3DS Max is perhaps slightly more popular in the gaming industry, but you shouldn’t have a problem finding a job if you know Maya either. The hotkeys are very different and the viewports may throw users off when coming from one tool to the other, but they largely perform the same tasks. Many game engines feature workflows for easy exporting from MAX to the particular engine, so look carefully before making your decision about what to purchase, and gauge the value of the tool from there. Alternatively, Blenderis an open source and free 3D modeling tool, but not nearly as featured as either of Autodesks offerings. Considering that most professionals use the two tools listed above, I’d suggest skipping over Blender completely.

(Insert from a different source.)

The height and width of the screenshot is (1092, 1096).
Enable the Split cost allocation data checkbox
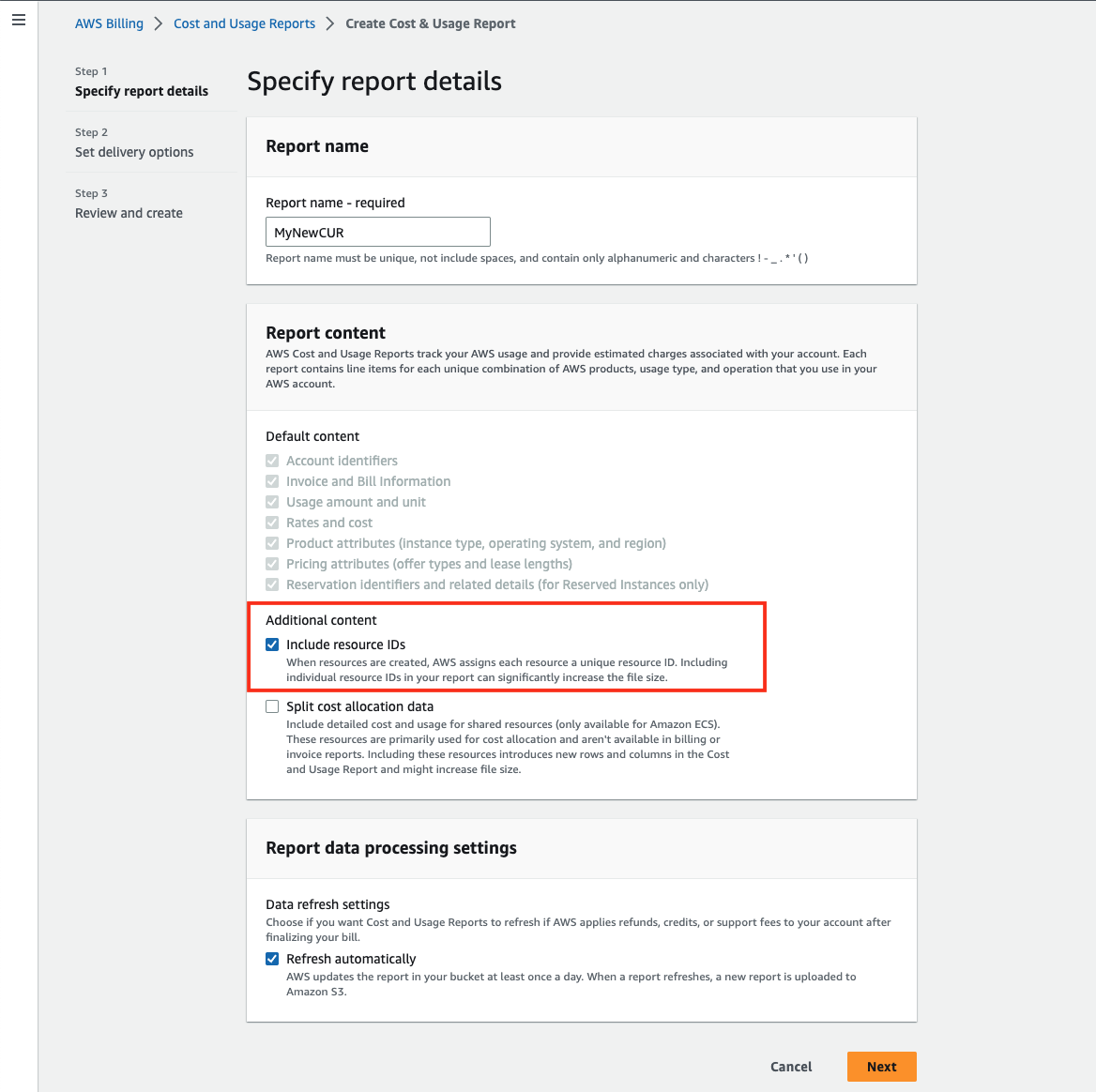pyautogui.click(x=272, y=706)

In terms of audio tools, Adobe Audition, along with Avid Pro Tools, are the defacto standard. You can now purchase it as part of Adobe’s Creative Cloud suite, which include Photoshop, Illustrator, and other image editing tools. Alternatively, Audacity is a free audio editing tool which works for those of us on a cheaper budget. Even if you weren’t using this for soundtracks or sound effects for games, it makes for an excellent tool for creating and editing podcasts, which are invaluable when it comes to promoting your work.